Among the 1000s drawn to B.C. by the lure of the Cariboo gold diggings was a young Morris Moss who took to the wild frontier like a duck to water. —BC Archives
But he soon realized that there was more to mining than gold; in the earliest dated letter in possession of the BC Archives, addressed to A.N. Birch, Esq., Moss stated his intention to head “an expedition to Dean's Channel to explore a copper lead discovered sometime since by myself & party...” and requested that that official “hold over my mining privilege in that section until my return...”
Four months after, Moss wrote Governor Sir James Douglas from Bella Coola, having changed vocation from that of miner to merchant, and referred to a subject of considerably greater import than either occupation: murder.
In this letter, dated July 19, 1863, Moss expresses his concern for several murders which had occurred in that vicinity, reminding Douglas that “no notice” had been taken to his earlier “petition”. However, he noted quickly, “I am fully aware it is not from any indifference on the part of your Excellency, well knowing how you have been similarly employed in the more immediate neighbourhood of Victoria.”

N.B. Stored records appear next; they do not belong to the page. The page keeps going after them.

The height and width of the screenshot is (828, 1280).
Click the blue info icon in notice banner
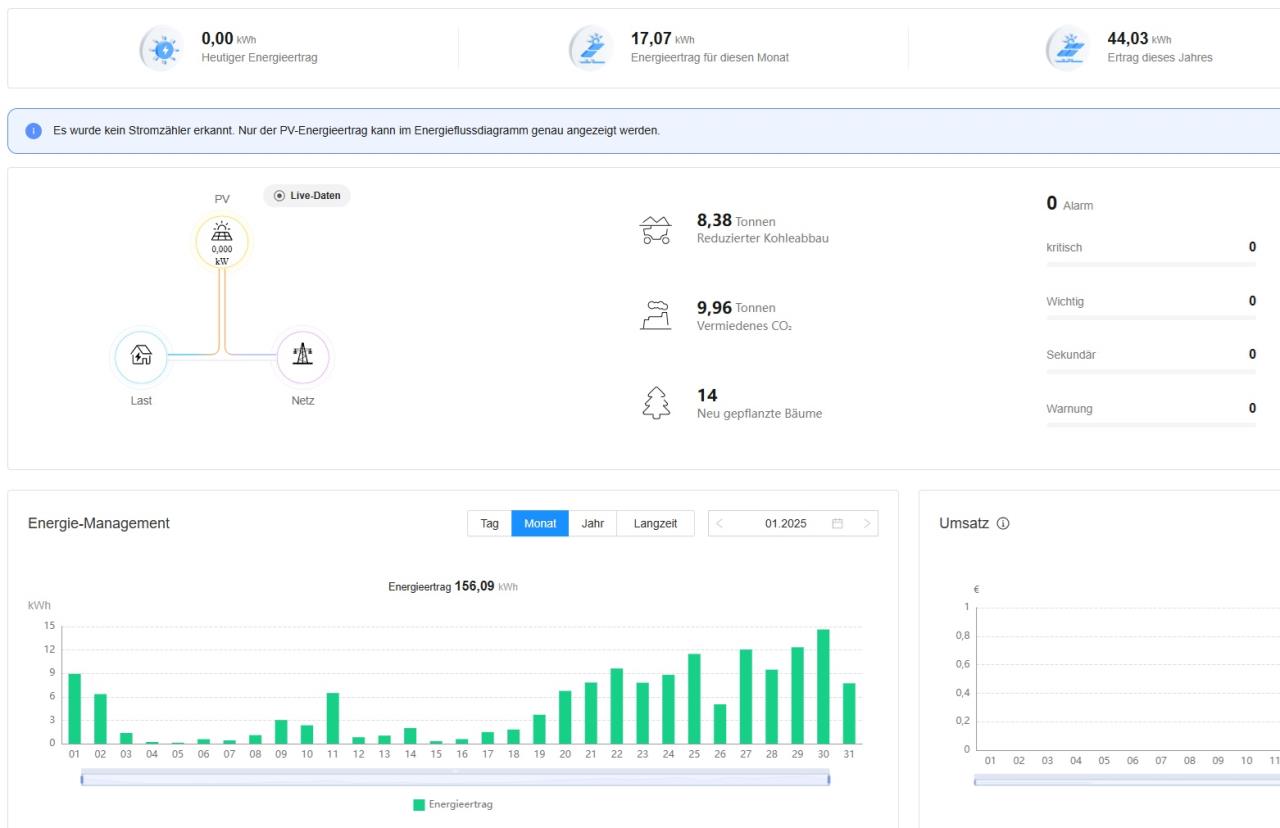tap(33, 131)
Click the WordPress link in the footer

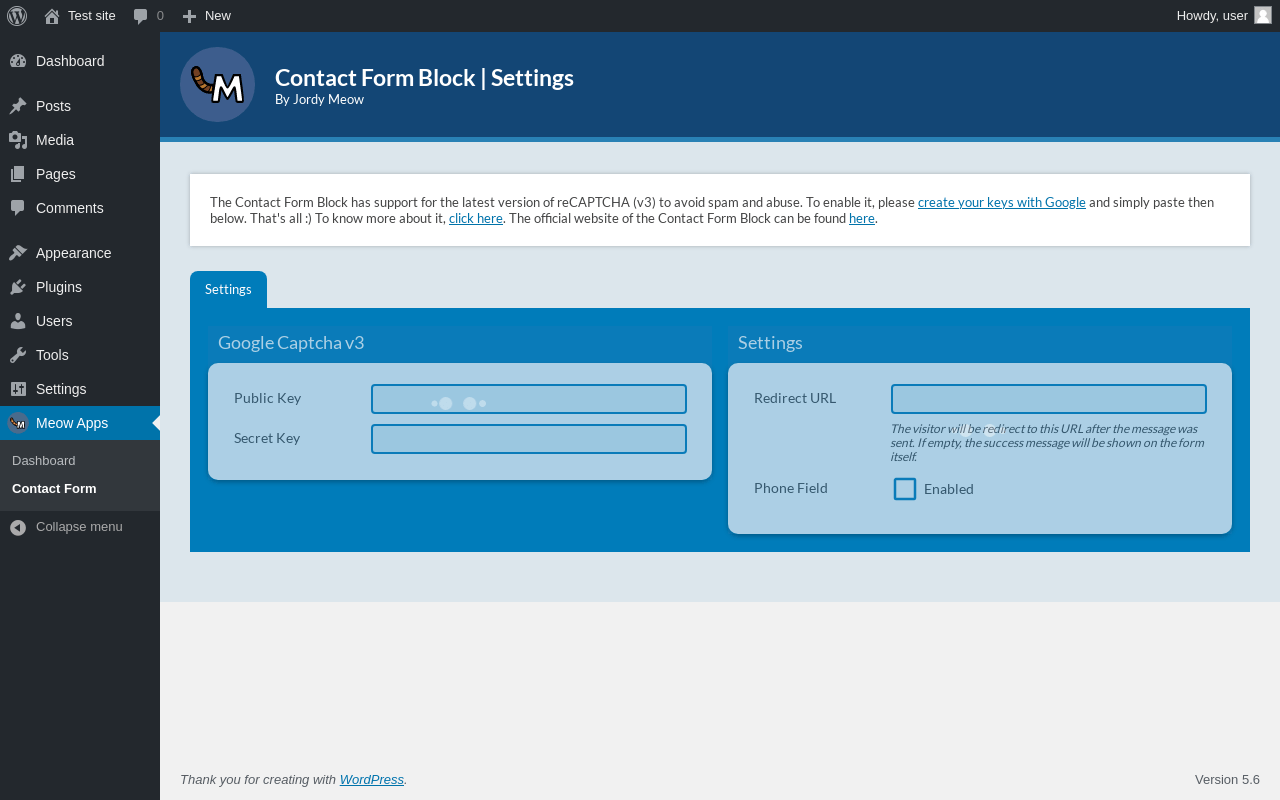tap(371, 780)
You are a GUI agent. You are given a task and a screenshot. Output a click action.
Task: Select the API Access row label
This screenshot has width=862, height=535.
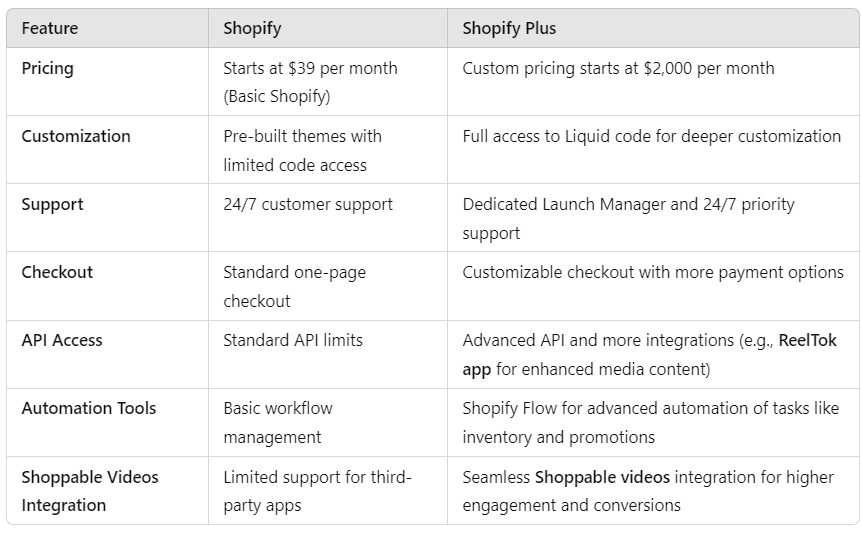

In a postscript, Moss related an incident of a week earlier when he’d freea a White man “after some trouble”. According to the miner, he and three companions had been en route from Stikine River in a canoe when a sudden encounter with Indians had frightened them. They’d panicked and hurried ashore, where one of them fired and wounded one of the Natives who, acting with admirable restraint, permitted them to proceed after the assailant fled into the trees.

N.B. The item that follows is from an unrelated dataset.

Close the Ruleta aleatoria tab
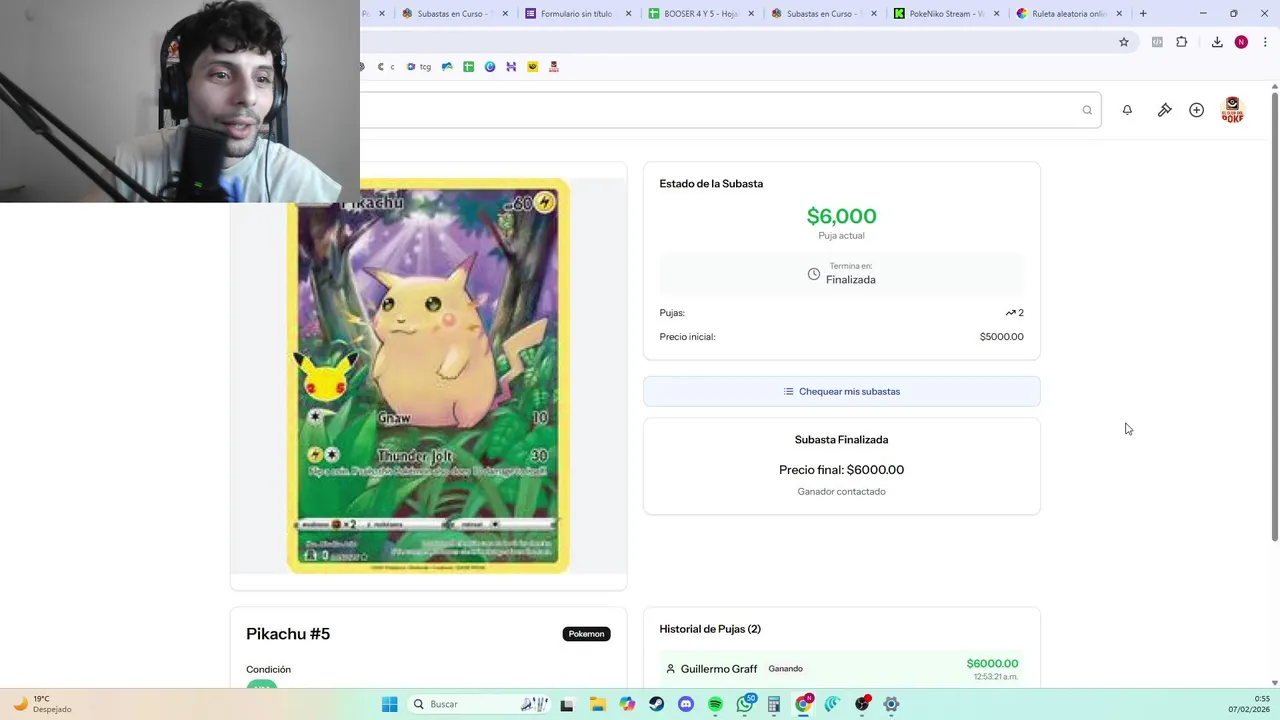This screenshot has width=1280, height=720. point(1119,14)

Days later, hungry and cold, he was captured and taken to Bella Coola where Moss, after some argument, had persuaded them to release him into his custody. Moss thought it necessary to inform Douglas of the incident lest it be reported to Victoria that the man had been murdered.
His Excellency acknowledged receipt of the letter, noting, “My thanks to Mr. Moss for such valuable information. A ship of war will be sent to Bentinck Arm in the course of the season and a magistrate will be appointed when necessary,” the governor’s secretary, A.G. Young, informed Moss.
Within months, Moss had problems of his own, it being reported, in February of the following year, that his schooner, the Rose Newman, had been wrecked in Queen Charlotte Sound during a snowstorm. According to the first reports, Moss, the captain and crew had evacuated without injury, but the schooner and her cargo were a total loss. The next day, it was learned that the Newman, fully loaded, had been heading for Bentinck Arm when the storm carried away her mainsail and drove her onto the rocks where she soon broke up. Fortunately, $500 worth of cargo had been salvaged.
When next Moss was in the news, it was again as the bearer of grim tidings: he informed the Colonist, upon his arrival from New Westminster, of the murder of a party of Whites by ‘Chilkoot Indians’ (Tsilqot’in).
This was the famous Chilcotin Uprising when the murders of Alfred Waddington’s road crews threw all of B.C. into a panic at the thought of a full-scale Indigenous rebellion, and the colonial government responded by dispatching men, munitions and warships to Bentinck Arm.
A contemporary artist’s conception of one of the suspected Tsilqot’in ringleaders evading capture during the intensive manhunt that followed the massacre of Waddington’s road crews. —Atlas Obscura (Free Domain)
As an agent for the government, Moss’ role in the affair is confusing. Road builder Alfred Waddington bitterly criticized him months afterwards for having permitted one of the alleged ringleaders to go free after meeting him on the trail. After outlining the events leading up to the murders, and naming a chieftain named Anaghim [Anahim] as one of the conspirators, Waddington termed the tragedy “the foulest massacre that has stained the annals of British North America for many years”.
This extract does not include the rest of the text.